Agricultural and farm machinery manufacturers could soon be affected by retaliatory tariffs from China after President Donald Trump’s levies took effect this past Tuesday.
Trump recently ordered 10% higher tariffs on imports from China and had previously threatened Canada and Mexico with duties that were later delayed. After the President’s tariffs on Chinese goods took effect, the country struck back with its own 10% tariffs on U.S. goods, including agricultural machinery, which became effective on February 10.
More than 50 U.S. farm and gardening products, such as mowers, egg sorting machines, sugarcane harvesters and combines were listed as subject to tariffs, according to China’s Ministry of Finance. Several types of tractors, sprayers and planters were also included on the list.
China’s tariffs come as Deere & Co, CNH and other farm equipment makers struggle with sluggish demand. After peaking in 2022, farmer incomes have declined in response to lower corn and grain prices.

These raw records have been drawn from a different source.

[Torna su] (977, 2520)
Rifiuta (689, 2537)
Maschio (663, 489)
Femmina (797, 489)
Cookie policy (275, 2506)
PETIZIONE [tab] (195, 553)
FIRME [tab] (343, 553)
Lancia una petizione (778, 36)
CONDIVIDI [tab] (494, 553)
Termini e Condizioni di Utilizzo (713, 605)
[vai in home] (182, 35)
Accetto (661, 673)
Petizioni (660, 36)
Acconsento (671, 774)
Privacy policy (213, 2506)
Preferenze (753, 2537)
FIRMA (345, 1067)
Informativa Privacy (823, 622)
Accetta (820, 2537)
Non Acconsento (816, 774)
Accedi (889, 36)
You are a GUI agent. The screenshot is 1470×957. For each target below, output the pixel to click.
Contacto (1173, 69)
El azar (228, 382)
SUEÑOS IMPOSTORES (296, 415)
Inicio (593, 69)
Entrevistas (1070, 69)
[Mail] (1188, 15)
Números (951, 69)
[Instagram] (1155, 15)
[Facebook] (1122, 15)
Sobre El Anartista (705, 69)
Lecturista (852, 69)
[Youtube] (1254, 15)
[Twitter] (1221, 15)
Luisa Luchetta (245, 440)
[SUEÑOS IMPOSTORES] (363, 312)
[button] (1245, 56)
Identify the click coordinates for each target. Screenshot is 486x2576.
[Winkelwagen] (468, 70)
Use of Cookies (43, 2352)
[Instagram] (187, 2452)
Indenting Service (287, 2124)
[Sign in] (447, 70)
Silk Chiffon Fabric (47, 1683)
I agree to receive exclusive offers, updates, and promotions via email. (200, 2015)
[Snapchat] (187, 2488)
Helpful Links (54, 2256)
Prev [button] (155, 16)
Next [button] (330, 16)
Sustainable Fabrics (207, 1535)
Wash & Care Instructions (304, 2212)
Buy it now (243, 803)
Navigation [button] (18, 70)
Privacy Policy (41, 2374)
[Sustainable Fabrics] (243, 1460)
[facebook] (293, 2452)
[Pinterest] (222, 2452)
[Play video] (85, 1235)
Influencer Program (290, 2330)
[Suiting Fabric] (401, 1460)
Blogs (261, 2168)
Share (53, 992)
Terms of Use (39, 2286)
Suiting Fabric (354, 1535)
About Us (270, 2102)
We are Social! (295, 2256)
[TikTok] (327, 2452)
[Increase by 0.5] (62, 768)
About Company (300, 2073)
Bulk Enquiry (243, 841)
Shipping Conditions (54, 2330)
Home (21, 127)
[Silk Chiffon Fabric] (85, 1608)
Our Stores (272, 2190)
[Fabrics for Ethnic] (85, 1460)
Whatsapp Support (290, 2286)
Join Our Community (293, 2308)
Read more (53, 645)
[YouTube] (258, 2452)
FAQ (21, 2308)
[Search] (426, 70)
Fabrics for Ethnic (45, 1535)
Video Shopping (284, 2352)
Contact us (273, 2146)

Deere, whose earnings came out February 13. Deere has not yet commented on the effects that China’s retaliatory tariffs may have on its sales and operations.
CNH CEO Gerrit Marx has commented that it is “too early” to say what impact the changing trade landscape will have on the company’s operations, but will evaluate its production footprint in the months ahead.
In addition to agricultural machinery, China placed 10% tariffs on crude oil and some cars and pickup trucks. The country also declared 15% duties on coal and liquefied gas.
EDITOR’S TAKE:
Everyone is talking about tariffs these days. Are they being used as a negotiating ploy or are they going to have a real economic impact? In the case of Canada and Mexico, the answer came swiftly. Less than 24 hours after tariffs were announced against those two countries, they blinked and agreed to make changes. In the case of China, the jury is still out. They are more likely to hold out until Presidents Trump and Xi Jinping meet in person. If anything, the Chinese tariffs on ag machinery are likely to boost domestically produced products or send buyers looking for used alternatives. Although it is too soon to declare definitively, I don’t see the U.S. and China in another trade war like occurred during Trump’s first term. Uncertainty, of course, but farmers/ranchers are still optimistic about the future and you should be as well when it comes to selling trucks and SUV’s to farm/ranch customers. Put them at the top of your prospect list today.